» TEXT SHOWN:
##############################

ORGANISATIONS working with disadvantaged women have much to learn from Christian charities in the sector, a report from the think tank Theos suggests.

Researchers said that women facing severe disadvantage, including sexual exploitation and abuse, were being failed by the legal and welfare systems in the UK, and left invisible, with sometimes fatal consequences.

In contrast, they examined the approach taken by Christian charities working with these women to explore the ways in which their distinctive care was making women feel “truly visible” again.

The report Valuing Women: Making women visible was published to coincide with International Women’s Day on Tuesday.

It looks at six Christian charities who are working with women who face severe and multiple disadvantages, including abuse, mental ill-health, homelessness, trauma, sexual exploitation, and drug or alcohol abuse.

Researchers said that these women were often “unseen” in society, and were being “failed” by a system that was “increasingly not fit for purpose” and “unable to holistically support” them. Women were often described as “too complex” for agencies to deal with.

Community social-care services are under severe strain from funding cuts that had disproportionately affected women, the report says.

“When women are unable to access effective, trustworthy, and reliable helping services, there can be fatal consequences. Effective help for women needs to understand the impact of the things that happen to women, provide continuity of care, and build trusting, respectful relationships.”

The report suggests that other institutions could learn from the example of the Christian charities working in this field: Amber Chaplains, Caritas Bakhita House, Eve, the Salvation Army-run Faith House, Lighthouse, and Youth with a Mission.

Staff and volunteers in the six charities “took a distinctive approach which made the women they worked with truly visible through their regard”, researchers found.

Drawing on their faith and the resources of the charity, they were committed to a continuity of care which built trust among the women whom they were helping.

##############################

» SET PROBLEM: Please continue the article on the Theos report about Christian charities and disadvantaged women, picking up after its final sentence.

Items drawn from a data source:

##############################

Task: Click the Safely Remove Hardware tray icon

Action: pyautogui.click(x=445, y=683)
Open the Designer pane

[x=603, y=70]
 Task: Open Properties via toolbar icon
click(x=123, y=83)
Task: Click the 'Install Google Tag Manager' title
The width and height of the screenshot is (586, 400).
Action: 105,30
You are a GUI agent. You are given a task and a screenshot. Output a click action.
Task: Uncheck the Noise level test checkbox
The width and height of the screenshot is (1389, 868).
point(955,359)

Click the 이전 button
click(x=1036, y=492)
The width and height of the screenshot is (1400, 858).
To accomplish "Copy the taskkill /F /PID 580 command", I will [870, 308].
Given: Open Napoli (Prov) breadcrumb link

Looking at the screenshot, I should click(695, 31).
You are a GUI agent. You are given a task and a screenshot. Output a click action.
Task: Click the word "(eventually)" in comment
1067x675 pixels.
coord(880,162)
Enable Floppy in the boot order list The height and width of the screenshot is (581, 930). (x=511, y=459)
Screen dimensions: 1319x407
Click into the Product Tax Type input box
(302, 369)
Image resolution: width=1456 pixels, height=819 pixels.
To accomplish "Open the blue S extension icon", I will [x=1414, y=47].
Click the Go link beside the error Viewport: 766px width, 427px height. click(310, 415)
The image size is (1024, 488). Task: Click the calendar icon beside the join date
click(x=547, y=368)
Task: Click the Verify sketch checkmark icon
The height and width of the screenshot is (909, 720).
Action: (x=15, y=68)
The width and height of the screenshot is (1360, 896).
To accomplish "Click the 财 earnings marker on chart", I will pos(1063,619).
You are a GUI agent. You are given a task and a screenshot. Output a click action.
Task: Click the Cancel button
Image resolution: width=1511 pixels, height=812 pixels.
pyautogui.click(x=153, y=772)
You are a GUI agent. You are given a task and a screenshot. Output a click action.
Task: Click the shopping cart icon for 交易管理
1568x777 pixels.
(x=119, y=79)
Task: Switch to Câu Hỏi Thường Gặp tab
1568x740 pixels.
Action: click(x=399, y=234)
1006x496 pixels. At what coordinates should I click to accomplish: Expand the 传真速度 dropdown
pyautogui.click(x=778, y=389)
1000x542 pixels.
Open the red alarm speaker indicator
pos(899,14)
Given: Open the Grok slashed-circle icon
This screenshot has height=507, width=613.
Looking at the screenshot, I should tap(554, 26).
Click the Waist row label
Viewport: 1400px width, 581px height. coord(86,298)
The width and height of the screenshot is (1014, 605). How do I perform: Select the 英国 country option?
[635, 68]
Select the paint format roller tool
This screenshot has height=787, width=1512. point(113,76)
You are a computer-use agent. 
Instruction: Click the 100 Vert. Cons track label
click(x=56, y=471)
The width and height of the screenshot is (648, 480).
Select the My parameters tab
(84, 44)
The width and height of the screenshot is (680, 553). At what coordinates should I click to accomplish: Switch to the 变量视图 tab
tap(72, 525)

##############################

» TASK RESULT:
“They valued the women they worked with and described their work as a privilege. A number commented that they met women in the image of God, as equals with whom it was a privilege to work,” the report says.

“For many their faith was a source of strength and comfort, in which prayer could be offered as a gift, provided an opportunity to reflect on their work, or was experienced as a source of unity.”

The report concludes that there is “much to be learned” from the experiences of staff and volunteers who are working with disadvantaged women.

The director of Theos, Chine McDonald, said: “Women all over the world face barriers, many of them suffering from extreme and intersecting inequalities including poverty and sexual violence, and barriers to progress.

“But, closer to home, there exists a group of women often unseen, who face severe and multiple disadvantages, and who are being failed by health and social care, criminal justice, housing, and wider policy in the UK unable to meet the complex needs these women face.

“We hope that by focusing on the important role Christian organisations in the social-care sector can play in tackling the disadvantages women face, we can demonstrate the role of faith in society, and how people motivated by their faith can contribute to flourishing communities.”